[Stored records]
========

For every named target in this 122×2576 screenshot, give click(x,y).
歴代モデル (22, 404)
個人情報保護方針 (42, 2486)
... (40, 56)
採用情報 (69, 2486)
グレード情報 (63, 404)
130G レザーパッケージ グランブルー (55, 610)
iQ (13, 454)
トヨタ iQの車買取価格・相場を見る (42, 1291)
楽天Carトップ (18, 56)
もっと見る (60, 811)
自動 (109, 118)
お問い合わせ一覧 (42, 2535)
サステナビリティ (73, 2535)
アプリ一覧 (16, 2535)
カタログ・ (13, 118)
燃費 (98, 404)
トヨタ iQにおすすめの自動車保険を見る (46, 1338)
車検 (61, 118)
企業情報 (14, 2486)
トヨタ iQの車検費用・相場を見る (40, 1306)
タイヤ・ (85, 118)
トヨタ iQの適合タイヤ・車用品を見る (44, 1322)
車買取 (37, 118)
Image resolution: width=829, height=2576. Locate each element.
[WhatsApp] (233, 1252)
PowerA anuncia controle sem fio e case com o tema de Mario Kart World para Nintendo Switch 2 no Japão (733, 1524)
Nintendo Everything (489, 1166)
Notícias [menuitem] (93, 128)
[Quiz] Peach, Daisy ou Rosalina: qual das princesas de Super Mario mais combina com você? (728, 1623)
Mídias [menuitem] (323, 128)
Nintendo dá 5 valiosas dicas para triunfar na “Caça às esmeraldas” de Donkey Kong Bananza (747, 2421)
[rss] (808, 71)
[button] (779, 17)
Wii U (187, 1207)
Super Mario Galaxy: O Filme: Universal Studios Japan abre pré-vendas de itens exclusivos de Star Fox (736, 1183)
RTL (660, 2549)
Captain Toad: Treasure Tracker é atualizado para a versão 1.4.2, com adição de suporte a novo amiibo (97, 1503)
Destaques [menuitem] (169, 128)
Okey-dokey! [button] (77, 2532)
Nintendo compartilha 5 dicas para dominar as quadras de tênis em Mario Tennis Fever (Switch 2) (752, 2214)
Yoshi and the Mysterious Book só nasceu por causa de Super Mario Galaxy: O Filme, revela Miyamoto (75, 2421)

========

= How to complete this task =
Your reply is to repeat, unchanged, the lines above running from the one with "アプリ一覧 (16, 2535)" up to and including the one with "[WhatsApp] (233, 1252)".

= Exercise output =
アプリ一覧 (16, 2535)
カタログ・ (13, 118)
燃費 (98, 404)
トヨタ iQにおすすめの自動車保険を見る (46, 1338)
車検 (61, 118)
企業情報 (14, 2486)
トヨタ iQの車検費用・相場を見る (40, 1306)
タイヤ・ (85, 118)
トヨタ iQの適合タイヤ・車用品を見る (44, 1322)
車買取 (37, 118)
Image resolution: width=829, height=2576. Locate each element.
[WhatsApp] (233, 1252)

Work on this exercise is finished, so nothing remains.